A partir de ahí, la ruta se ha puesto seria con los "entrantes": una subida con rampa pedregosa que se ha hecho exigente hasta el Centro Geográfico de Aragón donde, además del monolito que marca el punto exacto, hemos aprovechado para descansar en el merendero. Barritas de rigor y listos para el plato principal.
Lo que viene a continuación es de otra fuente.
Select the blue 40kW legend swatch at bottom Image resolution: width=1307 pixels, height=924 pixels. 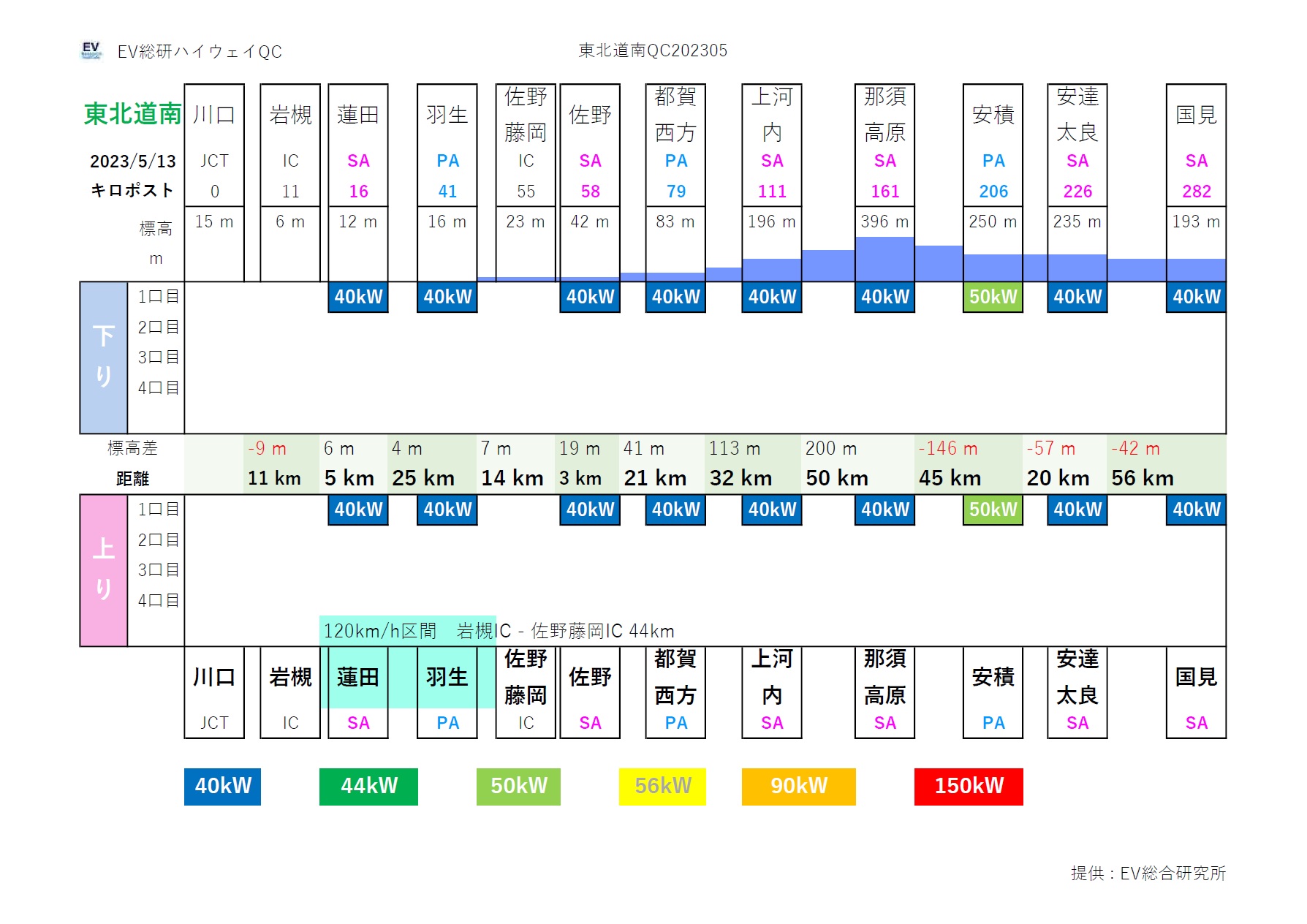click(x=222, y=786)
Tras reponer fuerzas, la ruta baja en dirección a Rodén Viejo para contemplar el entorno antes de continuar. Ya abajo, pedaleamos pegados a la ribera del río Ginel. Este pequeño cauce —que nace a los pies de la ermita de la Magdalena, un poco más arriba, y recorre apenas ocho kilómetros— dibuja una estrecha y verde vega que contrasta con la aridez de la estepa de la Comarca del Campo de Belchite, regalándonos una auténtica estampa de "oasis lineal".
Este era solo el primer plato; el segundo ha sido mucho más contundente. Parada necesaria en Mediana de Aragón para hidratarnos en una fuente de hierro fundido (casi como nosotros, pero por el calor) y, sin perder tiempo, ponemos rumbo a la meseta donde se ubica La Salada. Esta laguna endorreica, característica de las zonas esteparias, se alimenta de las escorrentías y de las lluvias; hoy, al estar cubierta por una inmensa costra de sal, nos ha permitido apreciarla, si cabe, aún más.
Como postre, nos esperaba una trepidante bajada por una ancha pista "molinera" que nos ha devuelto, a toda velocidad, hasta el canal.